Director and co-writer Sachin Yardi sets up the plot efficiently – Mithila Palkar is Nirma Sahastrabuddhe – the name inspires several detergent jokes. Nirma is superstitious, bumbling and painfully awkward. She's a Mandarin language translator and there is a genuinely funny sequence of her taking Chinese tourists through Dharavi. This is the kind of girl who listens to self-help talks. Her mother, who we sadly never meet, advises her to wear a helmet while driving. They also have a family WhatsApp group called Sahastrabuddhe Sundaris – what a masterful alliteration. It made me realize that my family really needs to up our WhatsApp game.
Through her quest for her car, Nirma learns to face life and believe in herself. The trouble is by then we don't care very much
Nirma buys a shiny red Hyundai car, which gets stolen the same evening. Enter Artist and the goat-loving gangster. Sachin expends a lot of energy building them up – Artist lives in an unoccupied building with no bed but a state-of-the-art kitchen where he rustles up culinary delights. I'm vegetarian and I was admiring the fish that he makes. Meanwhile, the gangster extorts money and prepares his goat for a big fight. The stolen car connects these three disparate individuals. But the humor inherent in this situation flattens out quickly as the film lurches from one preposterous scene to another. At one point, Artist even starts to function as Nirma's life coach.

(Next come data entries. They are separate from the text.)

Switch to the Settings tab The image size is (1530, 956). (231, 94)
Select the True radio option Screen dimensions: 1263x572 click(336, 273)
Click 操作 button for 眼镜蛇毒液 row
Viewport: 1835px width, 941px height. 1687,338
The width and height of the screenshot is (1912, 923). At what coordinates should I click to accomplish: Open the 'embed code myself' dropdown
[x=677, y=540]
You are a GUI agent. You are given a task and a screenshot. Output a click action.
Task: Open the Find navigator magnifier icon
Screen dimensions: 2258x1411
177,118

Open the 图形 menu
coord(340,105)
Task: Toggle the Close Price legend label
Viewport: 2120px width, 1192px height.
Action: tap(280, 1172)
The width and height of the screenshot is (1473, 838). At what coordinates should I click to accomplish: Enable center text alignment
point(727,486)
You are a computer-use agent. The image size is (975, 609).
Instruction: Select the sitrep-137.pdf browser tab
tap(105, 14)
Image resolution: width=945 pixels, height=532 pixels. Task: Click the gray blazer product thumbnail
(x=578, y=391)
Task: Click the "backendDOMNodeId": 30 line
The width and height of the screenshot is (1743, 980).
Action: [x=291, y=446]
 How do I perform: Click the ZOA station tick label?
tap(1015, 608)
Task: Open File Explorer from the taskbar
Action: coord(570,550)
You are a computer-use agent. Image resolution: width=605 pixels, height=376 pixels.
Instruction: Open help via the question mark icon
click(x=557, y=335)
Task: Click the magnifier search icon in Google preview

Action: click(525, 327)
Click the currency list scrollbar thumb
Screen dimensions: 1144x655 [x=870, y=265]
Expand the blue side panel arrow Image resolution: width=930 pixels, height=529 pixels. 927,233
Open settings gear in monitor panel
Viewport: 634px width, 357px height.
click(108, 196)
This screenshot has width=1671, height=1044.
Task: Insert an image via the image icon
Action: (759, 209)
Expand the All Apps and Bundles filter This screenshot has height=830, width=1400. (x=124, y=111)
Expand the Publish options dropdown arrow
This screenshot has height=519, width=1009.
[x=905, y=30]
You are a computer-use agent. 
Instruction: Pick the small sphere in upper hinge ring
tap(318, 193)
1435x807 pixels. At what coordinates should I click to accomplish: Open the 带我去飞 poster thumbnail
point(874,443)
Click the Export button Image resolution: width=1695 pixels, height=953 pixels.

Because Chopsticks is also a coming-of-age story. Through her quest for her car, Nirma learns to face life and believe in herself. The trouble is by then we don't care very much. Sachin and screenplay writer Rahul Awate can't seem to decide on the film's essence – so we start with comedy and peppy music but by the end, the tone is darker as the gangster is issuing torture threats. We also get scenes designed to be inspirational, a hint of romance and Hallmark card-level life lessons.
Chopsticks has been shot all over Mumbai – there is a nicely done sequence at the crowded CST railway station but the locations don't add much to the texture
The actors do what they can – Mithila has a charming presence. Her vulnerability, which comes off as authentic, is endearing but the winsome act gets tiresome because she has little support from the sloppy script. Abhay Deol is saddled with a character who seems like a GQ magazine version of a Mumbai con-man. Vijay Raaz's droll expressions add some humor but I suspect he can do roles like this in his sleep. Chopsticks has been shot all over Mumbai – there is a nicely done sequence at the crowded CST railway station but the locations don't add much to the texture. At one point, Nirma and Artist go through narrow lanes and she even asks where they are going. The suspense builds but then they enter a house on a street that seems like it's easily accessible from an open road so the dots don't connect.
Chopsticks is being marketed as a Netflix original film – meaning that unlike other films on the platform such as Lust Stories and Love Per Square Foot, this was not acquired. Netflix was involved from the scripting stage. Streaming platforms have no censor restrictions, no need to appease an audience, no obligation to serve the box office and no rules on content except quality. And the best they could come up with is this? That really gets my goat – sorry but I couldn't resist!